The Benkler/Lessig Bauwens/Kleiner debate, part four

Dmytri Kleiner sends us a new reaction:
Thank you Michel, it is a great pleasure to discuss this topic with you, I am not sure however, that your last contribution can be seen as a response to my comments, which you appear more or less to agree with some part of, so much as an expression of your own somewhat related thoughts, and adding references to things like “intersubjective typology” and “authority ranking,” which, though perhaps interesting, are not in your text connected to the points I make, thus simply left as  dangling allusions.

As I certainly understand the differences between commons-based peer production and a Maussian gift-economy, and other issues your raise, so it seems you are talking passed me, or around me, rather than engaging with specific arguments and criticisms I am making, so I will address only the areas that I think directly relate to our discussion.

Your example of the dynamics of the family is actually one I use quite often myself as well, however with a rather more critical conclusion. I agree that what I have described as the poverty of the network or the fact that free culture is bankrupt does have a quite similar dynamic to the poverty of mothers, and the terrible economic situation of children and their primary care-givers.

Rejoicing in the growth and realization of a child is quite rewarding, not only for the parents, but most people would consider children to be part of the wealth of the entire community.

However like the wealth of the information-commons, this wealth has only use-value, not exchange value, and thus the mother or primary care-giver is unable to provide for her or the child’s material subsistence as a result of this value, and certainly she can not accumulate wealth in this way.

The mother is in this way subordinated to an outside “provider,” either a husband or the State, and too-often finds herself powerless, isolated and living in poverty.

In this way, the peer-producers of free culture are indeed very similar to care-giving parents. There work creates use-value, but they can not capture any exchange value from their labour.

However, those that have Property can create such exchange value from this labour, by employing either the child or the information-product in production, and compensating such productive inputs with no more than their direct subsistence/reproduction costs.

Neither the mother, nor the free culture producer, has anyway to directly acquire Property from their contribution to the common wealth.

Your belief that “peer production is indeed immanent within the current meta-system, but that it, at the same time, significantly transcends it as a post-capitalist mode” is quaint, but ignores the Real Politik of power.
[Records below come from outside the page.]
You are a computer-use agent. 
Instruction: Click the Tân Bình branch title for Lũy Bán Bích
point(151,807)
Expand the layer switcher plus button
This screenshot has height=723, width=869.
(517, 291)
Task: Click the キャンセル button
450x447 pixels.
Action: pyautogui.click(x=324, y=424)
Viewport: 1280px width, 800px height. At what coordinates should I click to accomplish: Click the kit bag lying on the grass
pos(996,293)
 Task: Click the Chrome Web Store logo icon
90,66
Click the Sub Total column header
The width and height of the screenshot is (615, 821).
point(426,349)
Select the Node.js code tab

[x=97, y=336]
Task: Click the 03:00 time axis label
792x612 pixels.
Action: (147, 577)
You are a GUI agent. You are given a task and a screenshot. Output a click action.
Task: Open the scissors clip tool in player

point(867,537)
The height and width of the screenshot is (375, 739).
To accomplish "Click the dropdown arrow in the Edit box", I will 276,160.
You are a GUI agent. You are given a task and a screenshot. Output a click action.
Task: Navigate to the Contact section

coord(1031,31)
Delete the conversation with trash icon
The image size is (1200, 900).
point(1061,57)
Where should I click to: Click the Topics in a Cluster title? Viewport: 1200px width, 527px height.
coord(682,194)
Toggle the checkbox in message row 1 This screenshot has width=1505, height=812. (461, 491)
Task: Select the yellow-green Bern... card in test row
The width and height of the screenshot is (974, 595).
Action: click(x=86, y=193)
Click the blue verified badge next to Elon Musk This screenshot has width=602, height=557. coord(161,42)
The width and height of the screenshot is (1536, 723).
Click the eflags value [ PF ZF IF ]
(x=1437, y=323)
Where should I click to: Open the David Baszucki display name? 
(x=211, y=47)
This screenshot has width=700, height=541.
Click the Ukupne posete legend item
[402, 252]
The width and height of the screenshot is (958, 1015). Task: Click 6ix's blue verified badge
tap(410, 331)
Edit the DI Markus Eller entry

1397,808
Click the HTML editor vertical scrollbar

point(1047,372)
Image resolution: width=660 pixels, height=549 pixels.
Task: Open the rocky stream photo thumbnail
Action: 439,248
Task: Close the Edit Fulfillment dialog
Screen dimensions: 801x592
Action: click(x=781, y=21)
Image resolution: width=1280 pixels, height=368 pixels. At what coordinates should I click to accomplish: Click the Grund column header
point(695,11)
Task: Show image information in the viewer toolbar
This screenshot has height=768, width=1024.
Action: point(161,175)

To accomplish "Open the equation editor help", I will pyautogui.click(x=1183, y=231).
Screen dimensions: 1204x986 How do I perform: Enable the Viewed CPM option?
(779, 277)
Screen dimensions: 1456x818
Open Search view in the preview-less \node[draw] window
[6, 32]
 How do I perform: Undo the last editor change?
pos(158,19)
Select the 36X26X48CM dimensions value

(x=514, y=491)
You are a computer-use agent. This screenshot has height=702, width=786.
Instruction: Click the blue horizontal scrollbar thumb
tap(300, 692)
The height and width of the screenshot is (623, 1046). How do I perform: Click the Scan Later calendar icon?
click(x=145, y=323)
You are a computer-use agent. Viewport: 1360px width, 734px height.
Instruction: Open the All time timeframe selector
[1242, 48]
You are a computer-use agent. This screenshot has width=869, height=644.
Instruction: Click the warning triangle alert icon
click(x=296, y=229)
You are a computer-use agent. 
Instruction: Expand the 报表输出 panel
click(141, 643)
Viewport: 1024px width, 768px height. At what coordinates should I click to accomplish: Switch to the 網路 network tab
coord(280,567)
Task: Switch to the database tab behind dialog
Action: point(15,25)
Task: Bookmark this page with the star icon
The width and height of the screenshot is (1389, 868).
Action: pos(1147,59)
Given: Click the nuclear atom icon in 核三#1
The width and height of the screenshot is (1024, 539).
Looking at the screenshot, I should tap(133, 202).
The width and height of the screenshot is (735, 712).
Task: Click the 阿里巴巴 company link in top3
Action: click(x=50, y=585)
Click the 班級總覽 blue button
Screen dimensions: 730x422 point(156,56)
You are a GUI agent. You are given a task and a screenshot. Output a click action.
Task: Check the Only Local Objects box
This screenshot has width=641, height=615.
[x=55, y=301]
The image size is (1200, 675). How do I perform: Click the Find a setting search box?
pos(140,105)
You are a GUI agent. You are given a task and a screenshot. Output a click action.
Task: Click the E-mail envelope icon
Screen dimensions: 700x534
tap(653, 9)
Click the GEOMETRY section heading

So long as peer-producers works on a common stock with no reproduction costs, all the surplus wealth created will be appropriated by Property, and applied towards using the economic and physical violence of the state to obliterate or co-opt any prospect of a change in the mode of production.

Whatever portion of his product the worker allows property to appropriate, will return in the form of his own forced subjugation.

I absolutely agree with your statement “in the meantime, it (we) co-exist with the world as it is, and the expansion of passionate peer production is still a fundamentally positive thing.” As a parent, free software user and developer and producer of free culture, I strongly endorse the creation of communal use-value.

However, this does not blind me to the way that community-created value is captured by Property, so I absolutely disagree that therefore “Benkler and Lessig are allies in the expansion of it, with a lot more power and influence, and potential for good, that either Kleiner or myself.”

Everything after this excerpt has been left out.